Source information
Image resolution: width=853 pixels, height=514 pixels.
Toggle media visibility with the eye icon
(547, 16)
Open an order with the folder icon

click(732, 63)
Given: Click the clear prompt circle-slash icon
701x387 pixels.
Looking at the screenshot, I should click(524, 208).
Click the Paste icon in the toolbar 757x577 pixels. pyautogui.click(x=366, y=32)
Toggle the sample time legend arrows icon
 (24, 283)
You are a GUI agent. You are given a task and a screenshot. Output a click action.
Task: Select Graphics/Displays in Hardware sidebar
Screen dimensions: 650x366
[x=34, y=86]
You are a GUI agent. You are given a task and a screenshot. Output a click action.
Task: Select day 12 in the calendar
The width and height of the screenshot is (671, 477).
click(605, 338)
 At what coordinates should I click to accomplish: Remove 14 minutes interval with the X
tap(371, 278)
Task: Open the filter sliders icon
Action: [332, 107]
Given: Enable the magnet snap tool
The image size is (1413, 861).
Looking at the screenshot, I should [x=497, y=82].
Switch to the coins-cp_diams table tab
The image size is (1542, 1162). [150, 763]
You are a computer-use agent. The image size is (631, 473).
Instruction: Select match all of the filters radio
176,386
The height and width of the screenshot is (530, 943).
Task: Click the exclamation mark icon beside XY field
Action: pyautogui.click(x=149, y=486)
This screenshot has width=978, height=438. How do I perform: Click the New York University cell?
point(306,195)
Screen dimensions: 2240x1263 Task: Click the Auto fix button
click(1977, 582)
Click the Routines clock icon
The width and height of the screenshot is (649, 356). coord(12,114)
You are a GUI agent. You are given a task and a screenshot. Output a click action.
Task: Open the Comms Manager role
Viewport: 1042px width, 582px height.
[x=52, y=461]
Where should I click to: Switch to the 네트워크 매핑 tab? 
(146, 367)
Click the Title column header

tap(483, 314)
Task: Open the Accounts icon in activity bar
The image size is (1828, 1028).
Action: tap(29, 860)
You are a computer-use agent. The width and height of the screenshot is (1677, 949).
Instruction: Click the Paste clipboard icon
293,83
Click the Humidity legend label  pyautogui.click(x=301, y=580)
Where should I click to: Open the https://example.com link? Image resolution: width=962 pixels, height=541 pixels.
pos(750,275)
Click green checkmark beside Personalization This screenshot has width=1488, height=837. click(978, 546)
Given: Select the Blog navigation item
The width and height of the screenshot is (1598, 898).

Task goal
Set every entry down once more, exactly as written above.

Output
Image resolution: width=853 pixels, height=514 pixels.
Toggle media visibility with the eye icon
(547, 16)
Open an order with the folder icon

click(732, 63)
Given: Click the clear prompt circle-slash icon
701x387 pixels.
Looking at the screenshot, I should click(524, 208).
Click the Paste icon in the toolbar 757x577 pixels. pyautogui.click(x=366, y=32)
Toggle the sample time legend arrows icon
 (24, 283)
You are a GUI agent. You are given a task and a screenshot. Output a click action.
Task: Select Graphics/Displays in Hardware sidebar
Screen dimensions: 650x366
[x=34, y=86]
You are a GUI agent. You are given a task and a screenshot. Output a click action.
Task: Select day 12 in the calendar
The width and height of the screenshot is (671, 477).
click(605, 338)
 At what coordinates should I click to accomplish: Remove 14 minutes interval with the X
tap(371, 278)
Task: Open the filter sliders icon
Action: [332, 107]
Given: Enable the magnet snap tool
The image size is (1413, 861).
Looking at the screenshot, I should [x=497, y=82].
Switch to the coins-cp_diams table tab
The image size is (1542, 1162). [150, 763]
You are a computer-use agent. The image size is (631, 473).
Instruction: Select match all of the filters radio
176,386
The height and width of the screenshot is (530, 943).
Task: Click the exclamation mark icon beside XY field
Action: pyautogui.click(x=149, y=486)
This screenshot has width=978, height=438. How do I perform: Click the New York University cell?
point(306,195)
Screen dimensions: 2240x1263 Task: Click the Auto fix button
click(1977, 582)
Click the Routines clock icon
The width and height of the screenshot is (649, 356). coord(12,114)
You are a GUI agent. You are given a task and a screenshot. Output a click action.
Task: Open the Comms Manager role
Viewport: 1042px width, 582px height.
[x=52, y=461]
Where should I click to: Switch to the 네트워크 매핑 tab? 
(146, 367)
Click the Title column header

tap(483, 314)
Task: Open the Accounts icon in activity bar
The image size is (1828, 1028).
Action: tap(29, 860)
You are a computer-use agent. The width and height of the screenshot is (1677, 949).
Instruction: Click the Paste clipboard icon
293,83
Click the Humidity legend label  pyautogui.click(x=301, y=580)
Where should I click to: Open the https://example.com link? Image resolution: width=962 pixels, height=541 pixels.
pos(750,275)
Click green checkmark beside Personalization This screenshot has width=1488, height=837. click(978, 546)
Given: Select the Blog navigation item
The width and height of the screenshot is (1598, 898).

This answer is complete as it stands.